The system also shows good extensibility. Its architecture supports plug-and-play data source integration and has already incorporated new monitoring signals such as PTP delay alerts, configuration change events, and remote gRPC statistics. The authors illustrate how these signals are structured and scored, demonstrating the system’s adaptability and evolution potential.

Q&A
Q1: Early in your talk, you mentioned an interesting problem: the true root-cause alerts often appear after other alerts. Later in the presentation, I didn’t see how this issue was addressed. Could you elaborate?

A1: That’s a very good question. SkyNet does not attempt to classify or differentiate the specific types of incidents. Instead, it focuses on overall patterns, serving as a safety net to catch critical issues. For predefined incidents that require precise root-cause handling, another system in the team covers those cases. SkyNet itself is designed to provide bottom-line protection rather than fine-grained classification.

Q2: You mentioned that an LLM-based solution could also be useful in similar scenarios. Could you explain a bit more?

A2:Our group has another paper that explores an LLM-based approach. SkyNet, in contrast, is a more deterministic system. We are working on both directions in parallel but do not plan to merge them at this stage. Our current priority is to provide a trustworthy, deterministic solution, while the LLM-based approach remains a complementary line of exploration.

Personal Thoughts
I find SkyNet to be a practical and well-engineered system that effectively extracts key error categories from massive alert volumes via aggregation, classification, and prioritization.

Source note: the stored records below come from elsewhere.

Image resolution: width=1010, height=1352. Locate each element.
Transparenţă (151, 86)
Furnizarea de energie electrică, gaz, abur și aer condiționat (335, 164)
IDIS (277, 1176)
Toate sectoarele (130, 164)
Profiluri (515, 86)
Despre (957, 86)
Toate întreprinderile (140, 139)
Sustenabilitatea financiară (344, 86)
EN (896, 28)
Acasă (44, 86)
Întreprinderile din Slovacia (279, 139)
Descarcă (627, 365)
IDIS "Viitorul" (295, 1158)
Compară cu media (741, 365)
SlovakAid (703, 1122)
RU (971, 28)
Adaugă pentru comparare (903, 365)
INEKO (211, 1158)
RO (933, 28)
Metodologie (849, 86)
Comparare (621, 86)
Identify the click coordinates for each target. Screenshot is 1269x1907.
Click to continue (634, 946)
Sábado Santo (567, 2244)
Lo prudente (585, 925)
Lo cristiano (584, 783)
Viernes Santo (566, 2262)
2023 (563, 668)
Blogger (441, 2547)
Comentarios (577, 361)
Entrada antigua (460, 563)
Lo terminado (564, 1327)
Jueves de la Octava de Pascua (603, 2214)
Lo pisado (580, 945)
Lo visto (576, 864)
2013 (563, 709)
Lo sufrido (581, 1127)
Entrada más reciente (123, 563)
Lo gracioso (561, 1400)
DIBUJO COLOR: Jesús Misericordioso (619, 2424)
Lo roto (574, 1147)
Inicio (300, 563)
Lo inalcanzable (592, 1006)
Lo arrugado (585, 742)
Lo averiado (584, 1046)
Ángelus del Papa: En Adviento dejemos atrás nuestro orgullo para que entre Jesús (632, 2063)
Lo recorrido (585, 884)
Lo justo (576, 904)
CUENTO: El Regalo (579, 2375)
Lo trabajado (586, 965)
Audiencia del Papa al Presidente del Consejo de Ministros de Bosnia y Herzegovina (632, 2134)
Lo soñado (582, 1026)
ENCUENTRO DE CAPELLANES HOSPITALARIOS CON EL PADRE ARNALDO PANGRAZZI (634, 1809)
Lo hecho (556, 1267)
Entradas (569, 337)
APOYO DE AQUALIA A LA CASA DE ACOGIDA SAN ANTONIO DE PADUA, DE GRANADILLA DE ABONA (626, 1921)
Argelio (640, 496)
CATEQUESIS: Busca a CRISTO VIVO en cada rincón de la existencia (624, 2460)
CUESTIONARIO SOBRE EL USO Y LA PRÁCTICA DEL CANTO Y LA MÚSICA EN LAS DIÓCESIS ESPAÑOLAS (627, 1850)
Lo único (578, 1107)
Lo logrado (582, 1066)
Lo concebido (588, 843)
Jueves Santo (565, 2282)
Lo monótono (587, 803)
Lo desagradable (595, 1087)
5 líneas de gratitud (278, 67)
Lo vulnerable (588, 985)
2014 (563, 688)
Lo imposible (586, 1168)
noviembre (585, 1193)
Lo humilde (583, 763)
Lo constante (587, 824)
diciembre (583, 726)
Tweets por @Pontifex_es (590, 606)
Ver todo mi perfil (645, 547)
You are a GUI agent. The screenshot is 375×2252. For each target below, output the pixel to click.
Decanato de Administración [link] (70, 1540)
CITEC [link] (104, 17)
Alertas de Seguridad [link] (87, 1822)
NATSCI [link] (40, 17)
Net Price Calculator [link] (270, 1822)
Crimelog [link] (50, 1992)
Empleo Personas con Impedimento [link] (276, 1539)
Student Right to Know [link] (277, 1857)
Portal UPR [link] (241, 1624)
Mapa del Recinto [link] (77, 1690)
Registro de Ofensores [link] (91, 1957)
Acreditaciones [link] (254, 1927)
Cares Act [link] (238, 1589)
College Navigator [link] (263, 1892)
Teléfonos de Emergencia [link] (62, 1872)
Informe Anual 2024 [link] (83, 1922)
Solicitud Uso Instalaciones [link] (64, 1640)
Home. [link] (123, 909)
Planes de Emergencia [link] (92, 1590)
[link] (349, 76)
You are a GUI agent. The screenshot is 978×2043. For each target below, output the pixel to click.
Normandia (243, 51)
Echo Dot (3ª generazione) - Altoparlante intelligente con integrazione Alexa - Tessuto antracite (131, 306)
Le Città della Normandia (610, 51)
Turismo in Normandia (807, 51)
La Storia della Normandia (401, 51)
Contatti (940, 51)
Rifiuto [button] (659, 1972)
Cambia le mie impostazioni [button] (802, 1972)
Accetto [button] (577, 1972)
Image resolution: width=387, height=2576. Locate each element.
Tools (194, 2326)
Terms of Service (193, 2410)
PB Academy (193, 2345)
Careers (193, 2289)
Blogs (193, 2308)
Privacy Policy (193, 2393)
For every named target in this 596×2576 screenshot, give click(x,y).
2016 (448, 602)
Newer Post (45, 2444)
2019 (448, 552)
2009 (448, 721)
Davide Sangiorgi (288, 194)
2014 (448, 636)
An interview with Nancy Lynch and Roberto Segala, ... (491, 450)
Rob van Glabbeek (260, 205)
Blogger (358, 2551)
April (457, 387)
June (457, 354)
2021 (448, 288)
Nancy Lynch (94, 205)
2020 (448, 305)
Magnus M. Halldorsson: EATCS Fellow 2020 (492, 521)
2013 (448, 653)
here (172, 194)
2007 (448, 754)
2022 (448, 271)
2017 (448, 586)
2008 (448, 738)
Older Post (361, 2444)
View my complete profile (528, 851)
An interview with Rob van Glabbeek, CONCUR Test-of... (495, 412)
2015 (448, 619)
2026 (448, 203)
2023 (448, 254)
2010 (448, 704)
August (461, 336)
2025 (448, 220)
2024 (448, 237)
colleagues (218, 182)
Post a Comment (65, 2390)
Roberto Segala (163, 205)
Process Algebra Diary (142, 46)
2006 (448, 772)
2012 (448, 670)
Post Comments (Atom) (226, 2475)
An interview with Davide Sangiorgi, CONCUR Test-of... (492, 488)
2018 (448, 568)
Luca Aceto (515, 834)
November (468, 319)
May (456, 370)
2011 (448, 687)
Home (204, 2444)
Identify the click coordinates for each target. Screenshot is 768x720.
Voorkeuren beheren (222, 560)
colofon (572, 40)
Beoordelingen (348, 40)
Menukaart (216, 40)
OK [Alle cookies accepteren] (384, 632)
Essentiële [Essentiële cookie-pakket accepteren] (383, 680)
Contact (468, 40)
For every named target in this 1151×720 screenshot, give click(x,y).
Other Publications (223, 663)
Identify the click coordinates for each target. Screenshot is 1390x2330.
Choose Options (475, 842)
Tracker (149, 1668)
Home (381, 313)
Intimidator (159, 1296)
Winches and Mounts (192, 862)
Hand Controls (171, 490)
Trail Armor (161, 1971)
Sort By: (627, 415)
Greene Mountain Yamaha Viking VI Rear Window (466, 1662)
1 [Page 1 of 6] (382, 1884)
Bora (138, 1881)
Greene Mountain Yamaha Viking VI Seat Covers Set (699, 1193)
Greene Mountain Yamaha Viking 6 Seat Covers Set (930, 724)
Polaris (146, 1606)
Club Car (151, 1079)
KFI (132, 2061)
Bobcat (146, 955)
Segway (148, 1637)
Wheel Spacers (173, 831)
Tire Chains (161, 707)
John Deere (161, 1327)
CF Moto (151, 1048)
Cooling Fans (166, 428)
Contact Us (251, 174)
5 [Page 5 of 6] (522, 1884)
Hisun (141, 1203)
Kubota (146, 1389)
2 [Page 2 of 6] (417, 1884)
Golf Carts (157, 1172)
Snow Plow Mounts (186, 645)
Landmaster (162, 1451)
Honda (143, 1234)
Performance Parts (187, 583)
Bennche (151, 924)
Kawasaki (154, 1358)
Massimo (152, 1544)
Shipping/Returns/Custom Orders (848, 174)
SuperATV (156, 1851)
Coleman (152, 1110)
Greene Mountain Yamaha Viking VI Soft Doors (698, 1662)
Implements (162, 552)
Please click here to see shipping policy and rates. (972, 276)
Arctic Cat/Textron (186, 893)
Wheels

The resulting structured events significantly improve both manual debugging and LLM-assisted analysis. In particular, SkyNet’s outputs could serve as valuable input to other systems such as BiAn, which was also published at SIGCOMM’25, potentially enhancing their inference accuracy and efficiency. While SkyNet has not yet achieved fully end-to-end fault analysis—its output still requires human interpretation—the remaining “last mile” could plausibly be addressed through techniques like chain-of-thought reasoning powered by LLMs, ultimately leading to more complete and precise localization.